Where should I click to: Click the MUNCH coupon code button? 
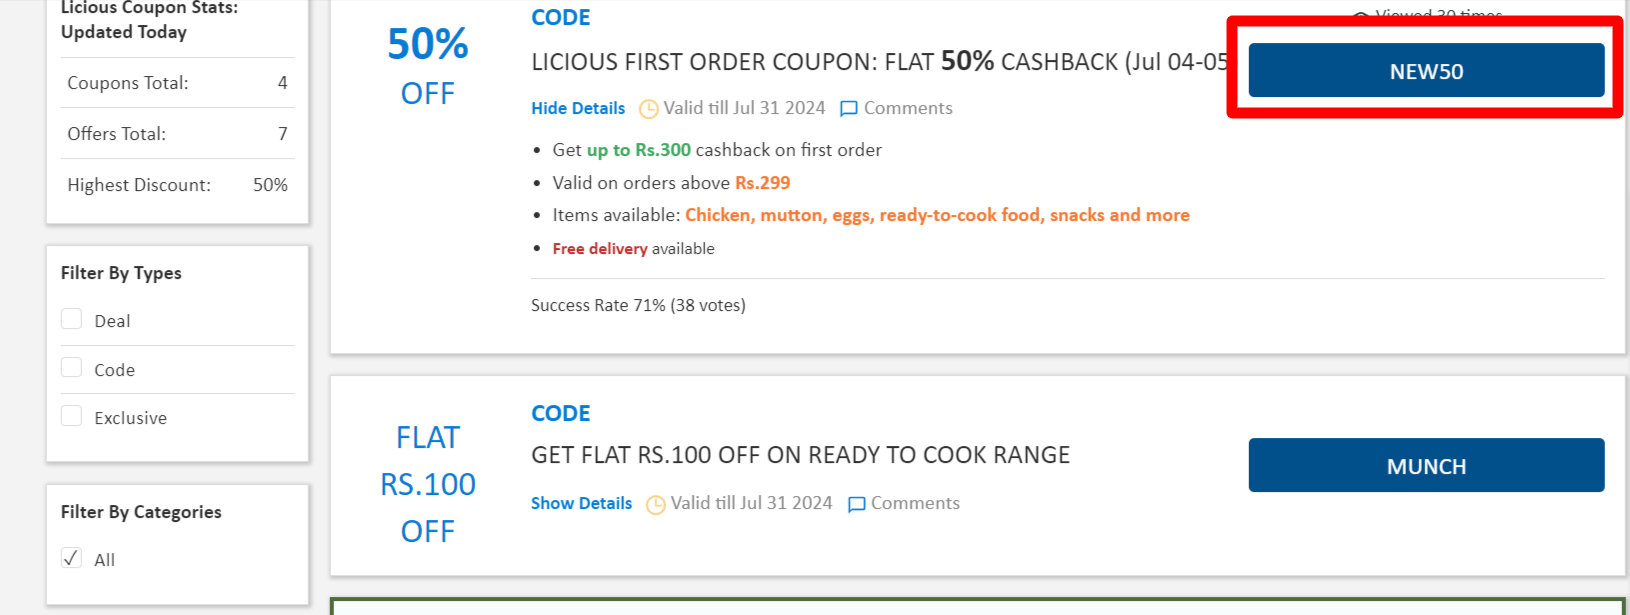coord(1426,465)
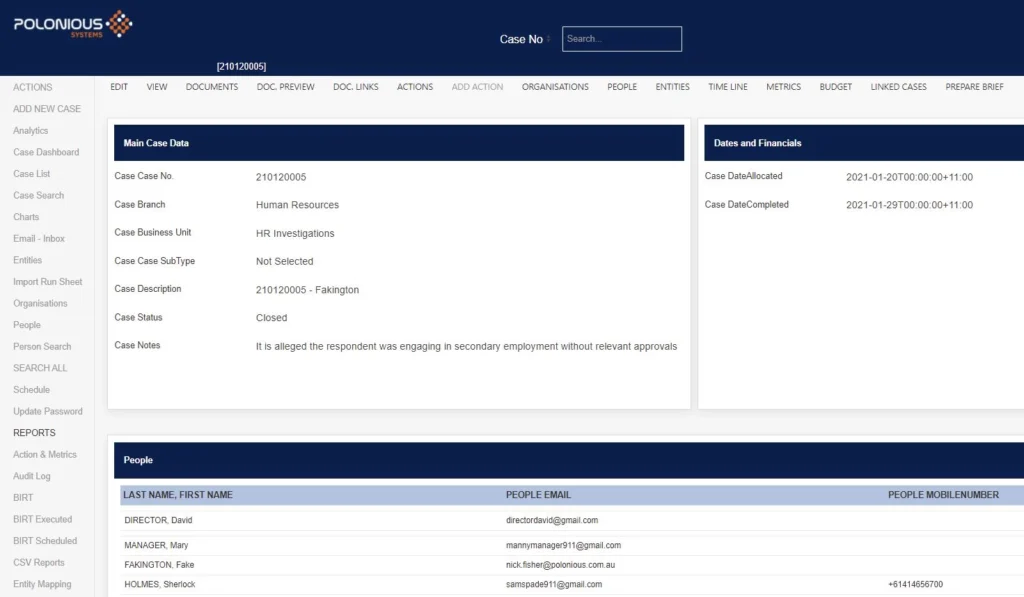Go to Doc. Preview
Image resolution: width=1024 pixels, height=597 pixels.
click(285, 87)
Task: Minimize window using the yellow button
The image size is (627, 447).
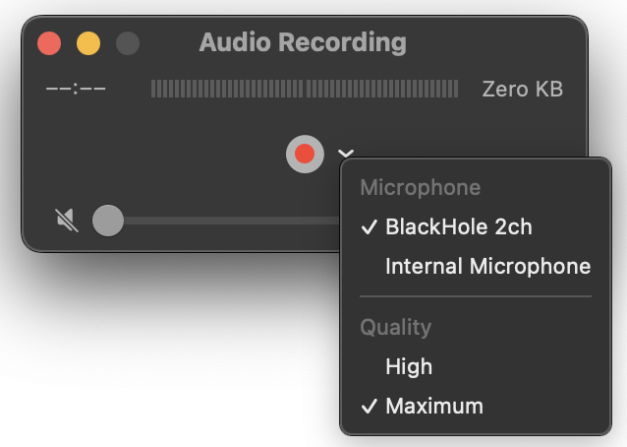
•••
*Your objective*. Exactly as they stand, the entries must be written out again, pictures excluded.

*Expected answer*.
Where should I click to: Click the MUNCH coupon code button? 
coord(1426,465)
Go to Doc. Preview
Image resolution: width=1024 pixels, height=597 pixels.
click(285, 87)
Task: Minimize window using the yellow button
The image size is (627, 447).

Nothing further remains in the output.